* _Instrução dada a_: Conte em quantas linhas dos registros aparece a palavra "word", levando em conta maiúsculas e minúsculas, e responda só com o número.

* _Trecho_:

_ _ _ _ _ _ _

A moeda é o maior e mais extenso acordo social, que actualmente cobre todo o planeta Terra.
Se houver desacordo constante entre a valoração dos bens, a moeda é ineficaz.
Se houver desacordo constante entre a valoração dos bens, a moeda é ineficaz.
Actualmente (*) a moeda tem um suporte em ouro, mas isso pressupõe que o próprio ouro é reconhecido como material valioso por todas as sociedades... coisa que estava longe de ser comum há 500 anos atrás. A civilização ocidental acabou por exportar essa valoração de um metal precioso que era banal em civilizações pré-colombianas.
A maior difusão da moeda, conforme a conhecemos, começou especialmente com Alexandre Magno, período do qual restam ainda muitas moedas, de ouro, prata, etc.
A utilização de moedas foi depois extensa no período Romano, usando os mesmo moldes... uma cara do governante, e uma coroa que outorgava. O ouro passou a ser indubitavelmente o metal precioso de eleição.
Esta influência foi transmitida aos povos bárbaros, existindo mesmo cópias celtas de moedas gregas.
Independentemente dos análogos noutras culturas, nomeadamente na chinesa, a influência do mundo greco-romano fez-se ainda pelo acordo social que uniu diversos povos numa convenção de valoração da moeda, e especialmente do ouro, enquanto sistema de troca.
Ao longo da Idade Média essa convenção social foi-se solidificando, mas esse período era ainda marcado pela diferença explícita entre castas sociais aristocratas, onde as trocas eram maioritariamente directas - as populações viajavam pouco. O reconhecimento do poder do dinheiro, acabou por ser selado a partir do fim da Idade Média, pelas Cruzadas e início das Descobertas, ao fazer aparecer um poder de sedução popular nas mãos de uma classe burguesa, não aristocrata.
O valor da moeda nas transacções deu um poder à burguesia na cativação do povo, e o estatuto de servidão podia ser inato, mas também passou a ser comprado por adesão à riqueza implícita na troca aceite de bens. O reconhecimento progressivo da moeda acabou por comprometer o ascendente militar, nas relações humanas, e a ascenção da burguesia na Alta Idade Média.
O período de Descobertas no séc. XVI é extremamente interessante pois marca o início do choque valorativo. Uma Europa sedenta de ouro encontraria civilizações que menosprezavam essa mais valia.

_ _ _ _ _ _ _

* _Registros do exercício_:

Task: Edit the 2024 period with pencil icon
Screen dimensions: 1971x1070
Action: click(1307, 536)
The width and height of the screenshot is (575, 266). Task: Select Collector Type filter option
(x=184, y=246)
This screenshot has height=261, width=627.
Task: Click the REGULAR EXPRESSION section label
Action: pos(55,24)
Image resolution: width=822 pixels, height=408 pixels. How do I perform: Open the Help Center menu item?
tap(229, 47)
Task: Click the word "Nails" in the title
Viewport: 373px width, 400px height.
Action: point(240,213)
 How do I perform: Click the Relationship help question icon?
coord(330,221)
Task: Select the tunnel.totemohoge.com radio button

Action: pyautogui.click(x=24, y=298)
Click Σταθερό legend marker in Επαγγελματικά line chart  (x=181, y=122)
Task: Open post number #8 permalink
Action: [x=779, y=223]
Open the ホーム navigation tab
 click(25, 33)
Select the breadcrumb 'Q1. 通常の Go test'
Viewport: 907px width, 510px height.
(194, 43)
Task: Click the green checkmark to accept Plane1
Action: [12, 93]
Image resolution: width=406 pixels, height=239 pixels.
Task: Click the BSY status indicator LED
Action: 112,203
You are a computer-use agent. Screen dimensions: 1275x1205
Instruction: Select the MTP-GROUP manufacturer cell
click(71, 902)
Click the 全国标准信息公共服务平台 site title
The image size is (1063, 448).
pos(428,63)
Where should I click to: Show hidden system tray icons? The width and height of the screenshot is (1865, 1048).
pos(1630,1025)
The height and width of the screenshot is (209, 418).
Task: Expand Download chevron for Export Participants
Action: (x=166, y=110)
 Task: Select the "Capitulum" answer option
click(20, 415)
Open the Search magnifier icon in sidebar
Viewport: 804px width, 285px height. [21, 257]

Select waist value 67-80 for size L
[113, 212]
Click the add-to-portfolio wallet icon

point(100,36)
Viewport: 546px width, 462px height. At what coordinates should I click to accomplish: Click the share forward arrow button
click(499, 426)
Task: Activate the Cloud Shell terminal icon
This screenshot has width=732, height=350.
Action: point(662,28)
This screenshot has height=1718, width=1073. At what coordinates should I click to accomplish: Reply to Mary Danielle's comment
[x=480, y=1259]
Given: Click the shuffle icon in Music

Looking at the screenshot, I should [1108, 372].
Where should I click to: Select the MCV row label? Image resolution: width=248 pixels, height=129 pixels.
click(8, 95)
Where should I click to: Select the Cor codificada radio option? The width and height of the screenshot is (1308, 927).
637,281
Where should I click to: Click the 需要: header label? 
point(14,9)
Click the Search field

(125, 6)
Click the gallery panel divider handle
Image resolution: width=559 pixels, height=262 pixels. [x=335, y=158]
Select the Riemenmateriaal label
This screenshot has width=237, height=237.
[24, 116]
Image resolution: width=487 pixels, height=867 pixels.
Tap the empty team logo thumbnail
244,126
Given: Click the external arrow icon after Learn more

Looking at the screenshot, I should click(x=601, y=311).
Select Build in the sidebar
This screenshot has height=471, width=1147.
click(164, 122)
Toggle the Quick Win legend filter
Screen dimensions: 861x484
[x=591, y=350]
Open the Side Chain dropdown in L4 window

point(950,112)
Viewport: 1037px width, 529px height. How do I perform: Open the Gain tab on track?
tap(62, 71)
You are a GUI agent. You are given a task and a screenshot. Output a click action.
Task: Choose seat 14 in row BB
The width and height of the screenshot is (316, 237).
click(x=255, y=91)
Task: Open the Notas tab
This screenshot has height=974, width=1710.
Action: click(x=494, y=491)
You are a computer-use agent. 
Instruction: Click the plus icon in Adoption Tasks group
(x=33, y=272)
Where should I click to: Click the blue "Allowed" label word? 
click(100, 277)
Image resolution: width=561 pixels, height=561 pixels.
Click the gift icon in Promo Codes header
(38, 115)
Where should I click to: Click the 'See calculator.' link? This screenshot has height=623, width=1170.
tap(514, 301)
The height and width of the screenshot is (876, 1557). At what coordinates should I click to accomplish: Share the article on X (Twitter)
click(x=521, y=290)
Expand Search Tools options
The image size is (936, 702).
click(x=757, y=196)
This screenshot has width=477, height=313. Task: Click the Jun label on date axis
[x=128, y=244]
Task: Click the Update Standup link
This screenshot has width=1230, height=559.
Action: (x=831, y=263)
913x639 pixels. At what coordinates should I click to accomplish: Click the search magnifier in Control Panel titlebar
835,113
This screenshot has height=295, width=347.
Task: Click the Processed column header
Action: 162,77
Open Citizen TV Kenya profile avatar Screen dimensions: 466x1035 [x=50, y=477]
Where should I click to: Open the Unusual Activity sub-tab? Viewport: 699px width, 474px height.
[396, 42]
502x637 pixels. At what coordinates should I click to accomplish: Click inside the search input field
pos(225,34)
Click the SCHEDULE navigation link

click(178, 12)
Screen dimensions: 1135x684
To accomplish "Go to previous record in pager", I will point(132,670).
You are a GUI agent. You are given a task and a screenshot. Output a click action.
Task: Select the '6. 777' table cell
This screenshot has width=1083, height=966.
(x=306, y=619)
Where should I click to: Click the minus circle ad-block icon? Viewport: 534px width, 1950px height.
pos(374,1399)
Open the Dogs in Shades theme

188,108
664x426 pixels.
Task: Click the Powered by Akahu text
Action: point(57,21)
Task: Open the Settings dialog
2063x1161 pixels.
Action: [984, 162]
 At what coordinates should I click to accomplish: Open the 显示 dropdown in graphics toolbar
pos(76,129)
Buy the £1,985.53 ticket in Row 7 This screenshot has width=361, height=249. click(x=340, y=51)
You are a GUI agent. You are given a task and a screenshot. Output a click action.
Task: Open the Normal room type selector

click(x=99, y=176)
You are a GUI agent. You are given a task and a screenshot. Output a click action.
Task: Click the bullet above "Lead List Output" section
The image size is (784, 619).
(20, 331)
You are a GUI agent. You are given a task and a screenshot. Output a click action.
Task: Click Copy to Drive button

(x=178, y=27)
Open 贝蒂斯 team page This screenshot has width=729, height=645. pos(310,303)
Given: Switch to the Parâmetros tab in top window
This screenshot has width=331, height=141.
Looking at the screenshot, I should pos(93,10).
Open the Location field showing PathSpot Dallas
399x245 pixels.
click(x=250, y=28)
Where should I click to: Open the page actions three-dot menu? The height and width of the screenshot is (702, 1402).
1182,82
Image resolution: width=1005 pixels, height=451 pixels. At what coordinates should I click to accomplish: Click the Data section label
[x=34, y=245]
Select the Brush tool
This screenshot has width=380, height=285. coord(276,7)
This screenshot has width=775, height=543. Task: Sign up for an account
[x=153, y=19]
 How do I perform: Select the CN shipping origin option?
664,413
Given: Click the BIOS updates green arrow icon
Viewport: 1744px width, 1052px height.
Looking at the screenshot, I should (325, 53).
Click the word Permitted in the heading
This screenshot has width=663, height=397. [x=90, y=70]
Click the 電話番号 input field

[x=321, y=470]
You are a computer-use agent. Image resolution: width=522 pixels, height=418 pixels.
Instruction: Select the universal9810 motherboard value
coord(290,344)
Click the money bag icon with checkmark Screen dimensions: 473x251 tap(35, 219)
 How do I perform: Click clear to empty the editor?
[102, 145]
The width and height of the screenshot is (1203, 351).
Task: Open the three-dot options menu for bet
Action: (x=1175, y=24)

_ _ _ _ _ _ _

* _Instrução dada b_:
Responda com base no texto sobre a moeda:
(i) Com quem começou especialmente a maior difusão da moeda?
(ii) Qual metal passou a ser o metal precioso de eleição no período romano?
(iii) Em que século ocorreu o período de Descobertas?

* _Resposta da tarefa a_: 3

* _Resposta da tarefa b_:
(i) Com Alexandre Magno.
(ii) O ouro.
(iii) No século XVI.